# [Stated goal]
Please go through the listing below and copy out only the lines that contain the string "Subscribe".

# [Records shown]
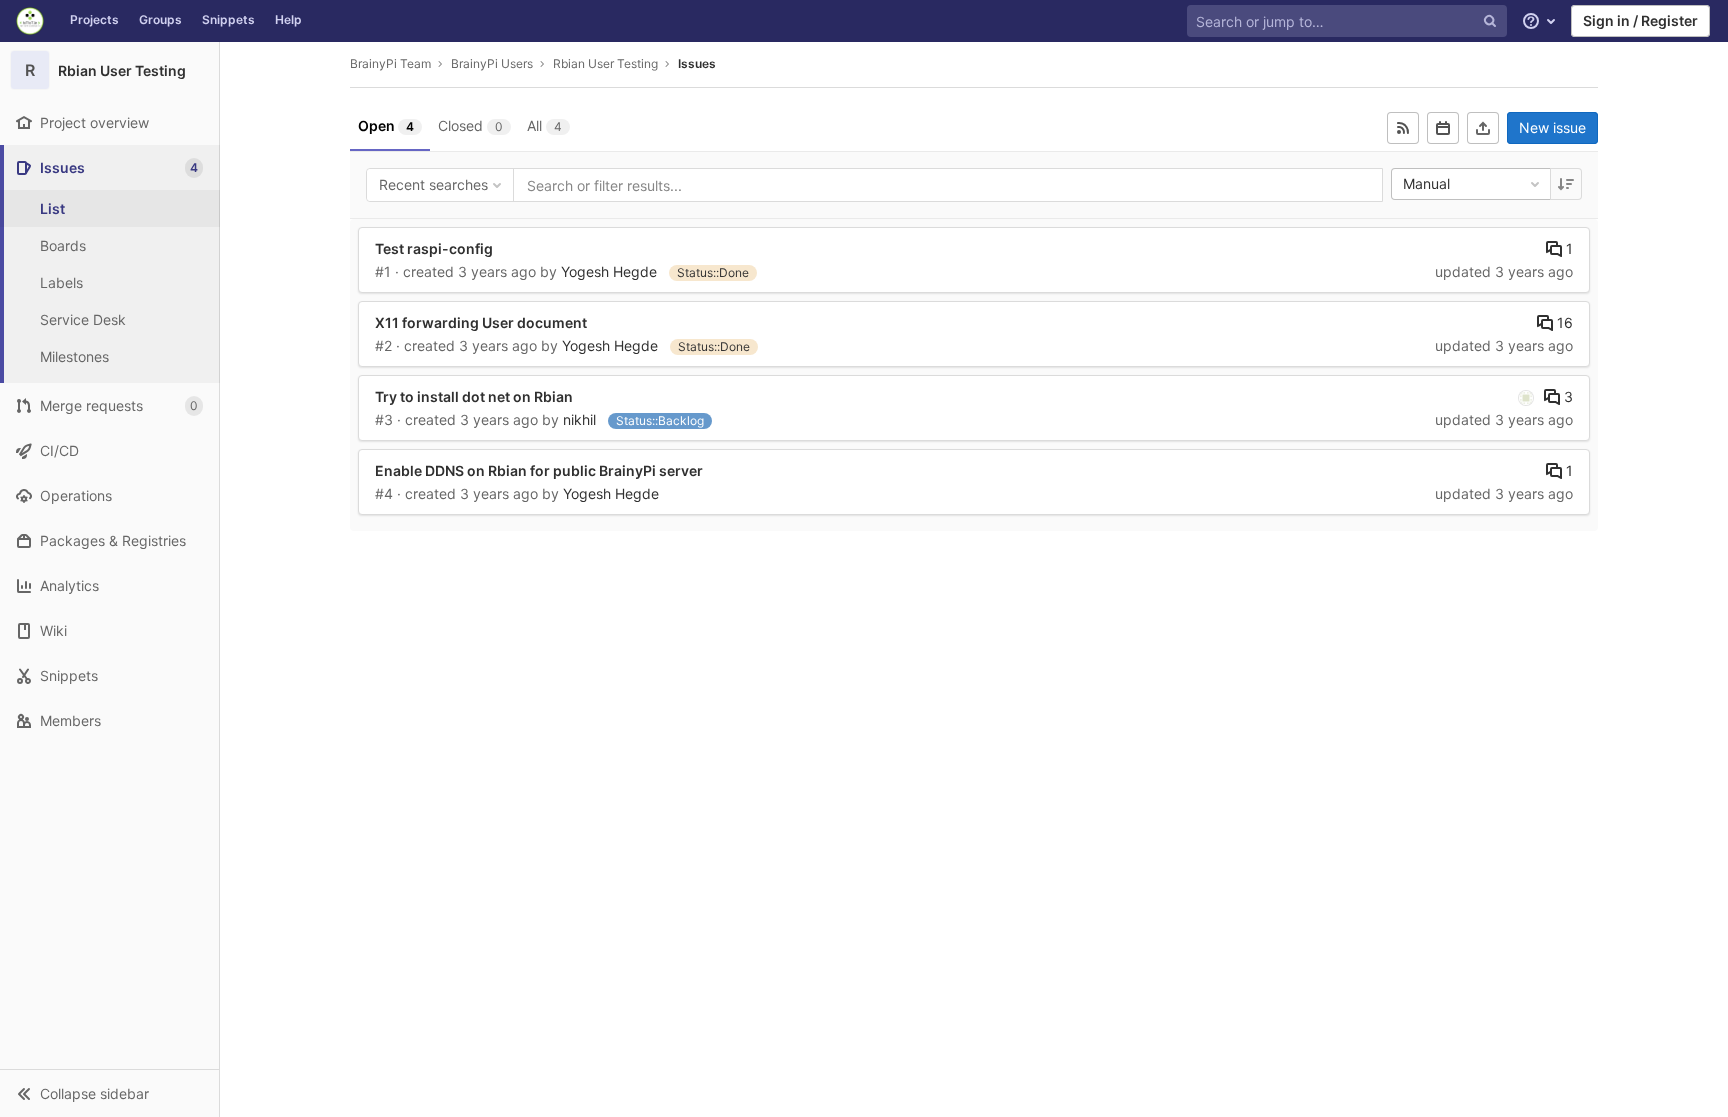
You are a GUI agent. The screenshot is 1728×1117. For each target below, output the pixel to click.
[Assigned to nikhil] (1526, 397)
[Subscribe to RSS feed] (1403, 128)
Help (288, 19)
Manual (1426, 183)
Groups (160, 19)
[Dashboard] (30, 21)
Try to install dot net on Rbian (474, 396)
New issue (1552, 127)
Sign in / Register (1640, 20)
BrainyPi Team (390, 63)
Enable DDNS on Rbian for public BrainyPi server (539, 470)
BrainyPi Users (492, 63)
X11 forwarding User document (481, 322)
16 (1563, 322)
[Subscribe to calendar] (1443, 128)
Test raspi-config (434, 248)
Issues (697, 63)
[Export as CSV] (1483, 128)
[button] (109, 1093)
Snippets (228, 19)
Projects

# [Solution to the problem]
[Subscribe to RSS feed] (1403, 128)
[Subscribe to calendar] (1443, 128)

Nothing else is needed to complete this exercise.